Abstract
Over the last decades, gaze input appeared to provide an easy to use and less demanding human-computer interaction method for various applications. It appeared to be particularly beneficial in situations where manual input is either not possible or is challenging and exhausting like interaction with dynamic content in video analysis or computer gaming. In this contribution is investigated whether gaze input could be an appropriate input technique for camera control (panning and tilting) without any manual intervention. The main challenge of such an interaction method is to relieve the human operator from consciously interacting and to let them deploy their perceptive and cognitive resources completely to scene observation. As a first step, a pilot study was conducted operationalizing camera control by navigating in a virtual camera scene, comparing gaze control of the camera with manual mouse control. The experimental task required the 28 subjects (18 expert video analysts, 10 students and colleagues) to navigate in a 360° camera scene in order to keep track of certain target persons. Therefore, an experimental system was implemented providing virtual camera navigation in previously recorded 360fly camera imagery. The results showed that subjects rated gaze control significantly less loading than manual mouse control, using the NASA-TLX questionnaire. Moreover, the large majority preferred gaze control over manual mouse control.
You have full access to this open access chapter, Download conference paper PDF
Similar content being viewed by others
Keywords
1 Introduction
Gaze-based control of user interfaces has been proposed and evaluated in plenty of contributions addressing various application domains. Researchers investigated gaze input for common desktop interaction tasks like object selection, eye typing, or password entry [1,2,3], for zooming maps or windows [4, 5], for foveated video streaming [6, 7], and PTZ camera remote control for surveillance [8] or teleoperation [9].
All implementations make use of gaze as a natural pointing »device«, as gaze is typically directed to the region of visual interest within the environment. Even though gaze has been evolved for perception, it has been shown that gaze can also be utilized as a method for information input. Particularly, gaze input is an alternative in situations where manual input is not possible, e.g., due to motor impairment [2] and in hands-busy and attention switching situations [9]. Moreover, gaze input proved to be a beneficial alternative for interaction in dynamic scenes, e.g., for moving target selection in full motion video [10], where manual input might be exhausting and challenging.
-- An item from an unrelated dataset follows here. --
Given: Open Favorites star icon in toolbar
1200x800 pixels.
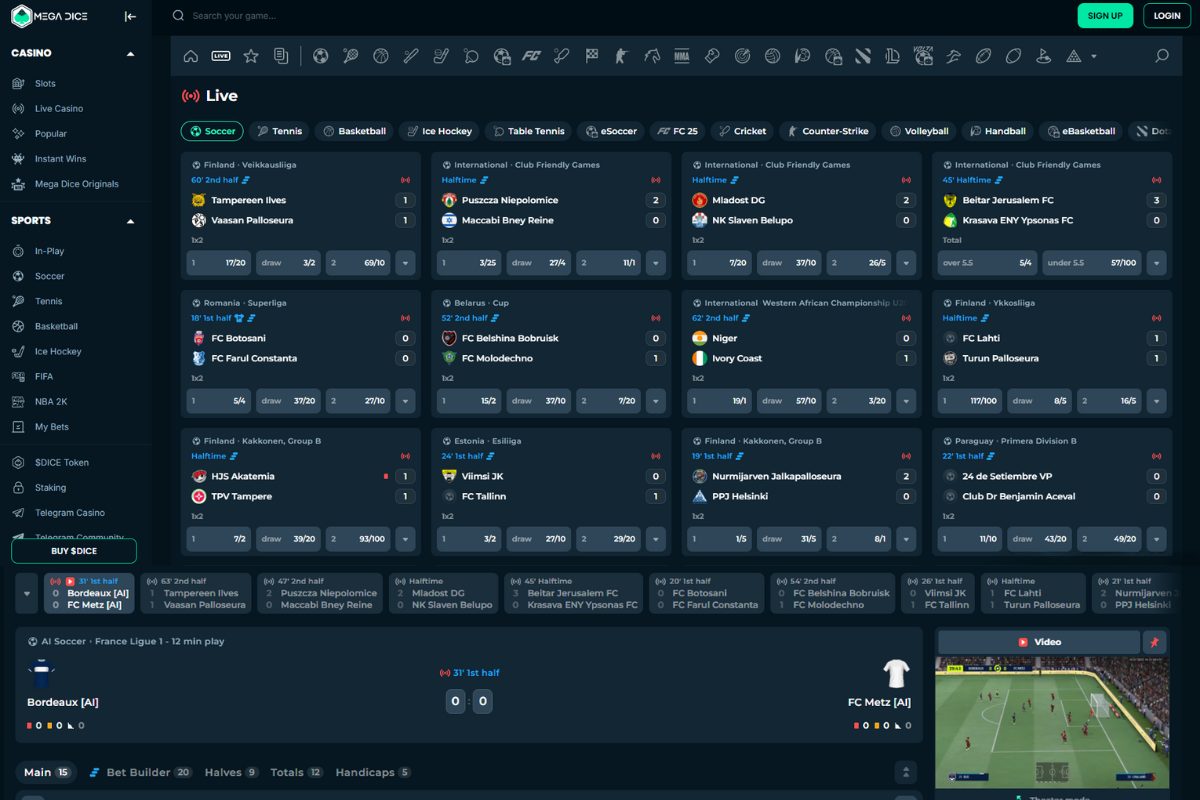Looking at the screenshot, I should click(x=251, y=56).
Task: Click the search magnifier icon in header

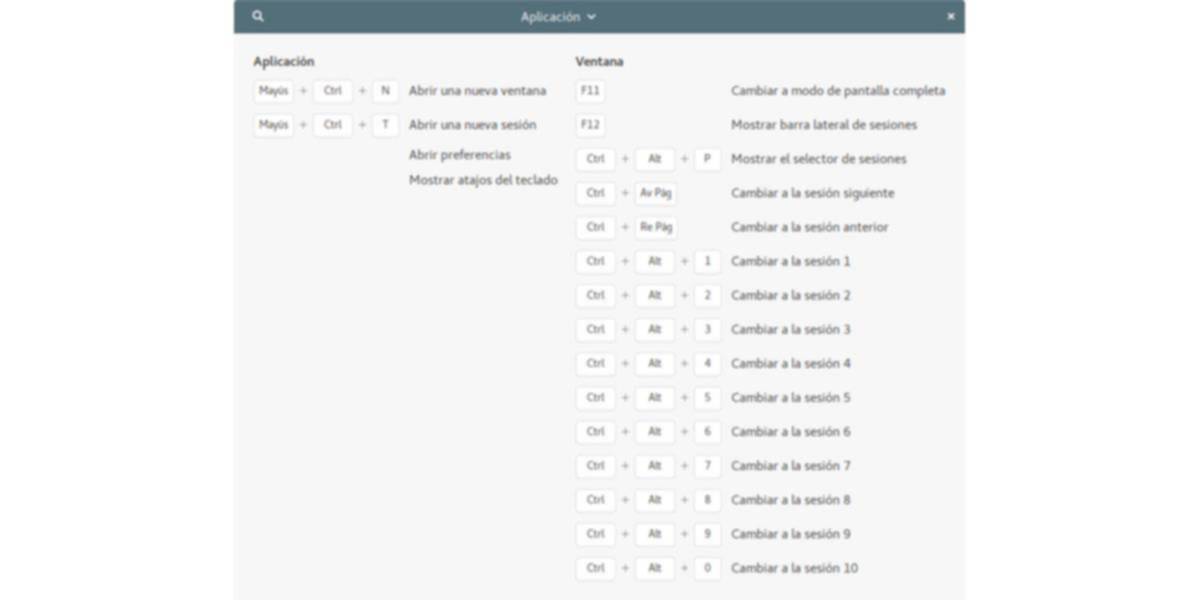Action: [258, 17]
Recently, the eye tracking manufacturer Tobii started to make eye tracking and gaze interaction suitable for another application domain where interaction in dynamic scenes happens – the mass market of computer gaming. They provide the low-cost eye tracking device Tobii »4C« for 149$ (159€) [11]. Navigation in the scene of computer games using a first-person perspective is one of the proposed gaze input methods [12]. If the user directs their gaze, e.g., to the right corner of the current scene, the image section changes with the right corner subsequently becoming the next scene center. Thus, the visual focus of interest is brought to the scene center without any manual intervention. Such interaction models have also been proposed before by several authors investigating gaze input for computer gaming, e.g., [13, 14].
A similar kind of interaction is required when controlling a camera in a video surveillance task. Due to the rich visual input, this task can be very exhausting for the human operator, particularly, if the camera is mounted on a moving platform. Hence, any reduction of workload caused by less demanding human-computer interaction is welcome as it frees cognitive capacities for the actual surveillance task. A frequently occurring task is keeping track of a moving object, e.g., a person. If the object moves out of the currently displayed image section, the human operator must redirect the camera field of view. Gaze-based control of a camera appears compelling, keeping the camera focused on the object by just looking at this object. That way, the observer’s visual attention could be focused on the (primary) surveillance task and the (secondary) interaction task is accomplished effortlessly at the same time.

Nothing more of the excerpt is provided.